◆ **TEXT PROVIDED**
Fig 3(e) depicts the spatial distribution of LST across KCC in 2024. The temperature ranges from 31.42°C to 36.23°C. Higher temperatures are concentrated in the eastern and southeastern parts of KCC. In KCC, there are 100 STSs designated for temporarily storing MSW (Fig 3(f)). These STSs serve as intermediate storage points for waste before it is transported to the landfill site for final disposal. Fig 3(g) shows the spatial distribution of road intersections across KCC. There are 4332 road nodes throughout the city. Fig 3(h) illustrates the spatial distribution of settlements in KCC. Fig 3(i) displays the spatial distribution of road and rail lines in KCC. The total length of the road network in KCC is approximately 570 kilometers. Fig 3(j) shows the spatial distribution of the drain and waterbody in KCC covering a total area of 1.55 square kilometers.

◆ **WHAT THIS EXERCISE ASKS**
[1] Answer these questions using the text about maps of KCC.
(a) What is the range of land surface temperature across KCC in 2024?
(b) How many STSs are in KCC?
(c) About how long is the road network in KCC?
[2] Write the next few sentences of the text about maps of KCC, picking up right after its last sentence.

◆ **DATA BELOW**
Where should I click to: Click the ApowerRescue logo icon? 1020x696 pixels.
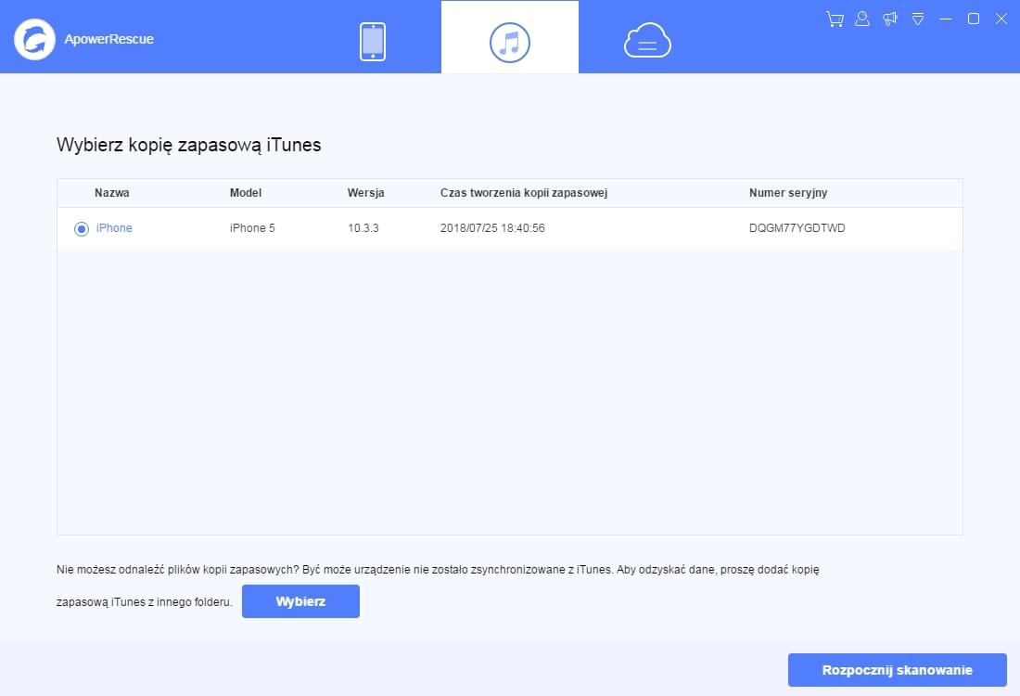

◆ **ANSWER LIST**
[1]
(a) 31.42°C to 36.23°C
(b) 100
(c) About 570 kilometers

[2]
Descriptive statistics of predictor variables
Table 4 depicts the descriptive statistics of the predictor variables. The study area shows significant variability across all variables. Population density is very high, with a mean of 29,055 persons per km². The moderate dispersion of poverty, infrastructure, and livelihood indices indicates the heterogeneous socioeconomic conditions across the city. Distances to informal settlements, drainage networks, water bodies, and secondary transfer stations (STS) show comparatively higher standard deviations. LST and DEM exhibit comparatively low variability. The rate of household waste generation is quite stable across the study area (SD = 0.07).
Model evaluation and selection
Spatial cross-validation performance.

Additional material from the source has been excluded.